Why is there a difference between starting with a "0" and "3" for approx

Question

I was attempting an approximated value of pi through the formula of pi= 3 + (4/(2*3*4)) - (4/(4*5*6)) + (4/(6*7*8)) - … (and so on). However, my code (shown below) had 2 separate answers (3.1415926535900383 and 3.141592653590042) when:

1. approx variable started with "0" and "3" respectively
2. n=10000

Does anyone know why?

def approximate_pi(n):
    approx=0
    deno=2
    if n == 1:
        return 3
    for x in range(n-1):
        if x%2:
            approx -= 4/((deno)*(deno+1)*(deno+2))
        else:
            approx += 4/((deno)*(deno+1)*(deno+2))
        deno+=2
    return approx+3

and

def approximate_pi(n):
    approx=3
    deno=2
    if n == 1:
        return 3
    for x in range(n-1):
        if x%2:
            approx -= 4/((deno)*(deno+1)*(deno+2))
        else:
            approx += 4/((deno)*(deno+1)*(deno+2))
        deno+=2
    return approx

Answer 1

I think is because you can't have exact float numbers in pc. More info you can get here: Why can't decimal numbers be represented exactly in binary?

Answer 2

It is because of the way float is in python. If you do not have the digit before the decimal it gives 3 extra precision digits(from my trial). This changes the answer because when you start with 0, you get a different calculation altogether.

Answer 3

An approximation algorithm approximates.
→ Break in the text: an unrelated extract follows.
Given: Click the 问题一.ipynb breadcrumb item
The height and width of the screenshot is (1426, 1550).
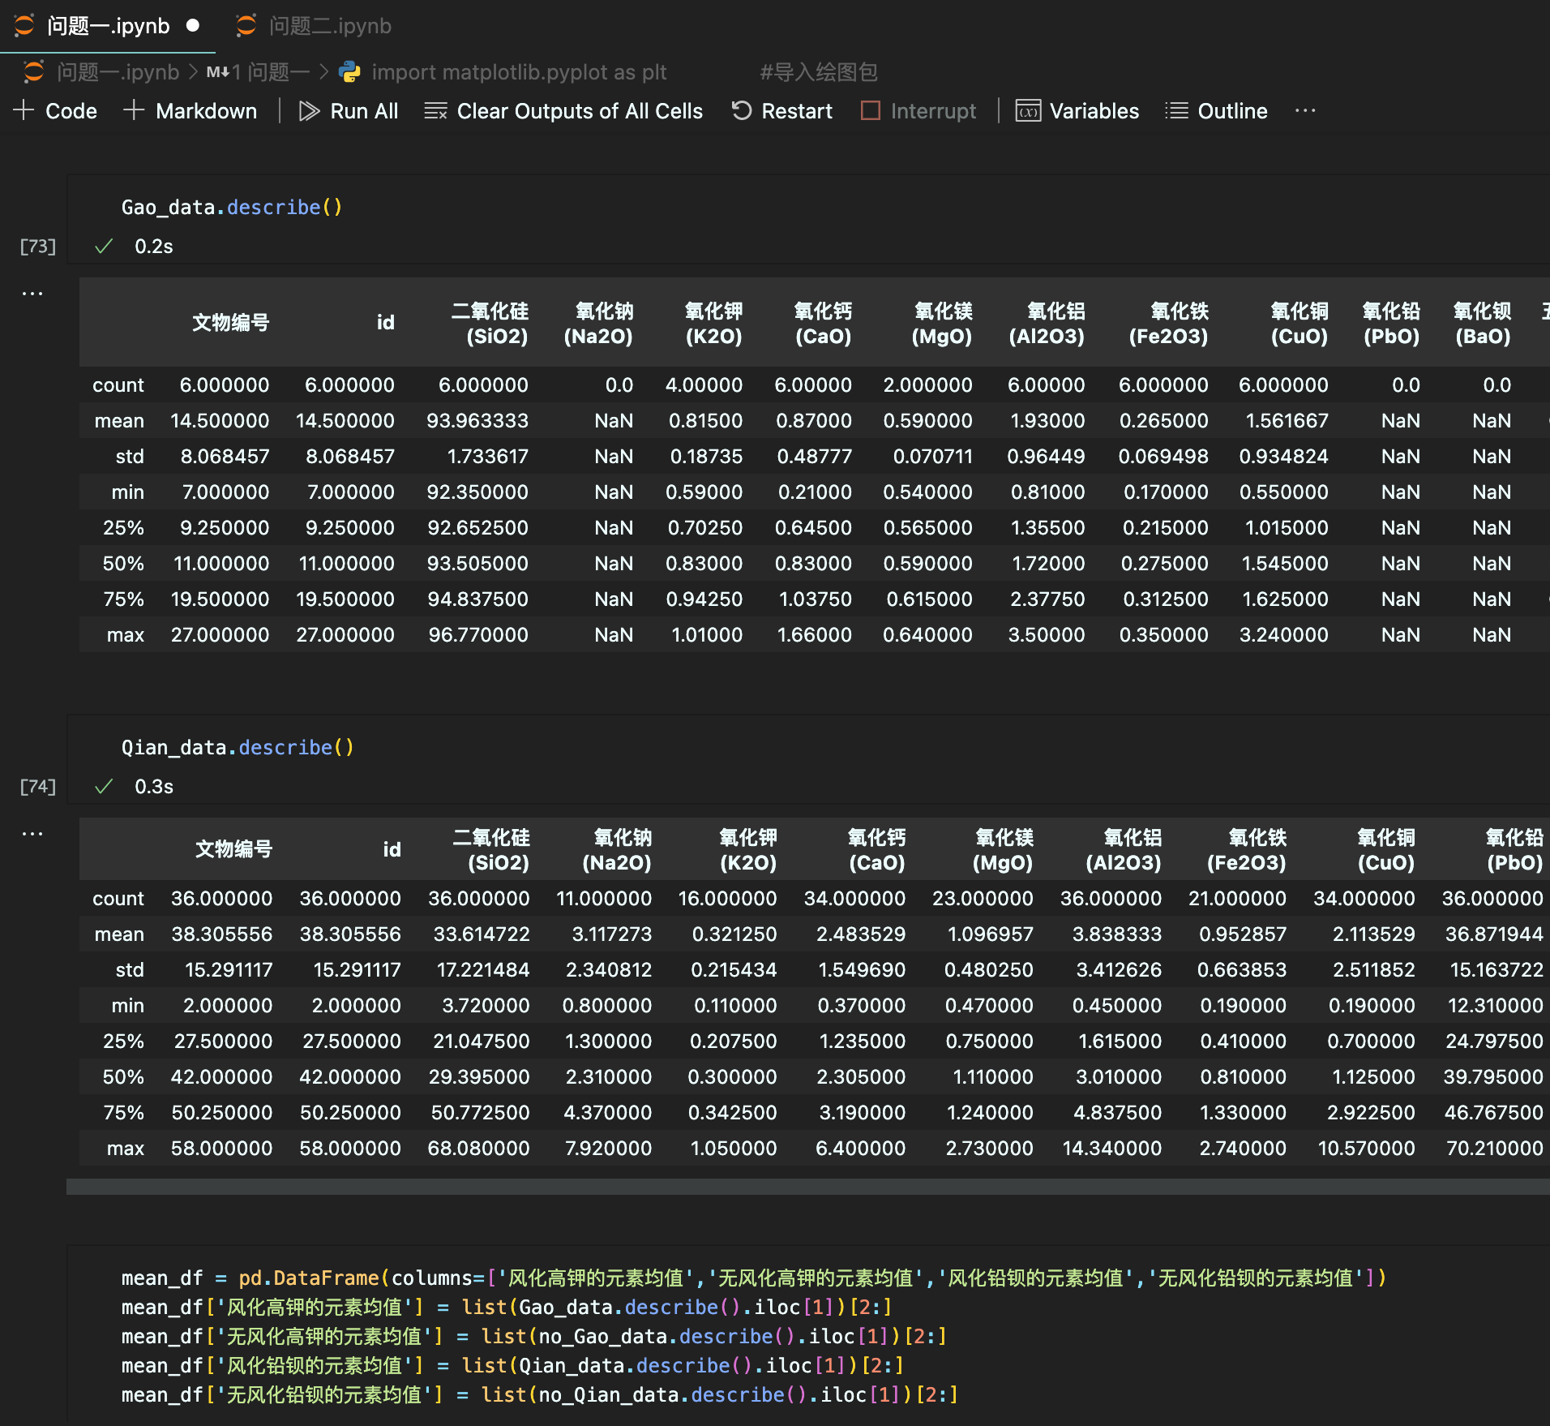Looking at the screenshot, I should [x=118, y=72].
Neither number is the true value of π. Your two versions start at different starting points, so why are you surprised that they give you slightly different approximations? What matters is that the longer you run them, the further they will both converge to the true value.

Note that this is not an artifact of the finite-precision representation of floats. While floating point rounding will affect your results, you would see differences even with unlimited precision arithmetic.